Lisboa, 2 Maret 2015, 16:18

Lima minggu sudah saya menghirup udara Lisbon. Tubuh ini pelan-pelan mulai menyesuaikan diri dengan iklim Portugal. Atau mungkin juga karena musim dingin sudah mulai berlalu. Suhu udara beberapa hari ini memang mulai bersahabat, tidak perlu lagi tidur dengan pakaian perang lengkap: kaos, celana panjang, sweater, jaket tebal, kaos kaki, sarung tangan, balaklava, selimut, bed cover, plus pemanas ruangan portable. Suhu udara sore ini tercatat 16 derajat celcius, dan 10 derajat celcius pada dini hari tadi. Pemanas udara memang masih perlu dinyalakan pada malam hari untuk menghangatkan ruangan, tapi kondisi ini sudah jauh lebih hangat dibanding minggu-minggu awal saya tiba di Lisbon. Saat itu suhu udara sempat drop ke angka 0,6 derajat pada pagi hari.

Hal yang paling menyiksa dari musim dingin ini, yang dikatakan oleh Pak Rui – land lord rumah yang saya tinggali, merupakan musim dingin terburuk yang pernah dia ingat, adalah rasa gatal di sekujur kaki karena alergi dingin. Kulit kaki ruam-ruam merah, kemudian ditambah rasa sakit pada kaki seperti ditusuk-tusuk puluhan jarum kecil, cemlekit kalau orang Jawa bilang. Pada pagi, di hari-hari di mana suhu sangat dingin, saya juga sering mengalami mimisan ringan. Sebagai tambahan, seminggu pertama, muka saya perih sekali, kering dan mengelupaskan kulitnya. Begitupun kulit tangan dan kaki, sungguh sangat menyiksa. Akibatnya, lotion pelembab menjadi teman baik sehari-hari untuk mengurangi perihnya iritasi kulit.

Pengalaman pertama kalinya menghadapi musim dingin ini akhirnya meruntuhkan segala puja-puji dan angan-angan saya akan indahnya musim dingin, khususnya di Eropa.

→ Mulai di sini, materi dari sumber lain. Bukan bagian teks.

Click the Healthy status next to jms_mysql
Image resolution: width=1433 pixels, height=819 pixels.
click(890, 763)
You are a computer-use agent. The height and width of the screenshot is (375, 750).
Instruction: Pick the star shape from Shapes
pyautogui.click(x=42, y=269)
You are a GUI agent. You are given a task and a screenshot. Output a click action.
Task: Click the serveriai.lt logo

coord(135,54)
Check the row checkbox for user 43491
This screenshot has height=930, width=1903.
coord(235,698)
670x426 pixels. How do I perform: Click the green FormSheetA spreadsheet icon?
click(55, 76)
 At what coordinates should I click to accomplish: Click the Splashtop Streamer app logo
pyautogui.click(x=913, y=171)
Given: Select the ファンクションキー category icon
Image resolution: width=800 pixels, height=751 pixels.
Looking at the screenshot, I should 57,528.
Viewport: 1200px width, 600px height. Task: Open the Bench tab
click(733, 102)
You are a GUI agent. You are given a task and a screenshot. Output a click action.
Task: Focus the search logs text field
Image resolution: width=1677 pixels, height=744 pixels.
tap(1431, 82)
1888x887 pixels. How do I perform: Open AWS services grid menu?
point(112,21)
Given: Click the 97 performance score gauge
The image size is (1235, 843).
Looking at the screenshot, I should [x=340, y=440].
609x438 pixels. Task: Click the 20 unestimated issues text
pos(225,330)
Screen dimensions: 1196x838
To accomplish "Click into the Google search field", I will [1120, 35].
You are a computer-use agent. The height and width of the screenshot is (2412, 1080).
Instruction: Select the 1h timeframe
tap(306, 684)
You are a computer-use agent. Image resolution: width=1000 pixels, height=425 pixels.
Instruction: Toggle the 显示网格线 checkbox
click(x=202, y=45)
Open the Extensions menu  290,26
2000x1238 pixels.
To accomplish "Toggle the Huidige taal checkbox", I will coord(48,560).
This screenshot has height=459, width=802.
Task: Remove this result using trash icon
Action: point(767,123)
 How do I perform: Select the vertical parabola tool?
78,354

Salah satu alasan saya memilih Eropa sebagai tempat study adalah adanya keinginan untuk mengalami hidup di negara dengan empat musim, dan keinginan melihat salju pada khususnya. Keinginan yang terakhir ini akhirnya menguap setelah beberapa minggu hidup di Lisbon. Tak terbayangkan bagaimana jadinya jika harus tinggal di daerah beku, di negara-negara dengan suhu udara musim dingin di bawah nol, seperti yang dialami teman-teman saya di belahan Eropa yang lebih ke utara semacam Jerman, Belanda, UK, atau US.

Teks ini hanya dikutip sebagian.